考虑对一组数据,寻找一个合适的常数C表征数据让MSE最小,则C就是样本均值。由此,回归树的生成方法就是遍历所有N个样本的N-1个划分点,计算划分后两类数据的MSE。找到最优划分处。反复迭代划分就是最小二乘回归树。
import numpy as np
import random
from copy import deepcopy
import matplotlib
from matplotlib import pyplot as plt
from sklearn.metrics import accuracy_score
import warnings
warnings.filterwarnings('ignore')
首先生成数据用于回归
X_train = np.linspace(1,5,100)
y_train = 10*np.log(X_train)
#加噪声
y_train += np.random.randn(100)
plt.scatter(X_train,y_train)
X_train = X_train.reshape(-1,1)
class Node:
def __init__(self):
self.dim = None #dimension ,划分特征维度
self.mid = None #middle,划分中值点
self.y = None #结点预测返回值
self.left = None
self.right = None
def grow(self, X, y, max_depth = 5):
'''
根据数据X和y进行划分点选取
参数max_depth是还允许向下生长的层数
'''
self.y = np.mean(y)
#划分点选择需要遍历所有元素的所有中值点
N,M = X.shape
if max_depth == 0:
return
if N<5:
return
winner = (0,0)
win_error = float("inf")
for dim in range(M):
args = np.argsort(X[:,dim])
X = X[args]
y = y[args]
X_dim = X[:,dim]
for ii in range(N-1):
mid = 0.5*(X_dim[ii]+X_dim[ii+1])
y_left_mean = np.mean(y[:ii+1])
y_left_MSE = np.sum((y[:ii+1]-y_left_mean)**2)

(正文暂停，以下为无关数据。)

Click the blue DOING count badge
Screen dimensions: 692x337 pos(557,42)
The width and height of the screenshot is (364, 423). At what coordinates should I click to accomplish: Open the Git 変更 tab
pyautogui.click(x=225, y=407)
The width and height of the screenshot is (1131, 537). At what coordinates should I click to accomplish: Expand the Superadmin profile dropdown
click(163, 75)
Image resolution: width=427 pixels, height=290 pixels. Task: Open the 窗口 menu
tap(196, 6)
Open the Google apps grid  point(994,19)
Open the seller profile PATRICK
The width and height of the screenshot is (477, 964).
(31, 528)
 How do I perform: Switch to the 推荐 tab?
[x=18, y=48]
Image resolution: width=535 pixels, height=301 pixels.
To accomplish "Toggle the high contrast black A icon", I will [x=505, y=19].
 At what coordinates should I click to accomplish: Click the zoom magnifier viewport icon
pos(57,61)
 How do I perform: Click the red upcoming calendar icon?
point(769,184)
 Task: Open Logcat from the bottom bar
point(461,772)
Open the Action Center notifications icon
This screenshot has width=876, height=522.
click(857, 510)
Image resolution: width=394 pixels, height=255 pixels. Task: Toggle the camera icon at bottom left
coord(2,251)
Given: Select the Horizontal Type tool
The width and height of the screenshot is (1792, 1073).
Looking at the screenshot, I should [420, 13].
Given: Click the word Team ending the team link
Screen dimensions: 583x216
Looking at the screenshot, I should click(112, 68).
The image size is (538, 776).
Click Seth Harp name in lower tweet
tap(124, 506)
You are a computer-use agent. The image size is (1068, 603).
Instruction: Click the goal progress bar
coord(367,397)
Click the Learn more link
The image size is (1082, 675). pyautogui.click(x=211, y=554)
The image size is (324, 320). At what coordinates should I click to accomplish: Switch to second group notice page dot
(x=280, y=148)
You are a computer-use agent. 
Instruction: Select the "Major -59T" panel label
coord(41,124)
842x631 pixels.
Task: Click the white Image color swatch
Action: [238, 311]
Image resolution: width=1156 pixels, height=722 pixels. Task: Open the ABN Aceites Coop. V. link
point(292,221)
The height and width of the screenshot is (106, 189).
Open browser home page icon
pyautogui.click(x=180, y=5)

y_right_mean = np.mean(y[ii+1:])
y_right_MSE = np.sum((y[ii+1:]-y_right_mean)**2)
err = y_left_MSE+y_right_MSE
if err<win_error:
win_error = err
winner = (dim,mid)
#完成遍历之后将会找到一个合适的dim和mid进行划分
X_left = []
y_left = []
X_right = []
y_right = []
self.dim,self.mid = winner
for i in range(N):
if X[i][self.dim]<self.mid:
X_left.append(X[i])
y_left.append(y[i])
else:
X_right.append(X[i])
y_right.append(y[i])
X_left = np.array(X_left)
y_left = np.array(y_left)
X_right = np.array(X_right)
y_right = np.array(y_right)
if len(X_left)==0 or len(X_right)==0:
return
self.left = Node()
self.left.grow(X_left,y_left,max_depth-1)
self.right = Node()
self.right.grow(X_right,y_right,max_depth-1)
def predict(self, x):
'''
预测函数,如果有子结点就下溯,没有就返回self.y
'''
if self.left == None:
return self.y
if x[self.dim]<self.mid:
return self.left.predict(x)
else:
return self.right.predict(x)
tree = Node()
tree.grow(X_train,y_train,3)
y_pred = [tree.predict(x) for x in X_train]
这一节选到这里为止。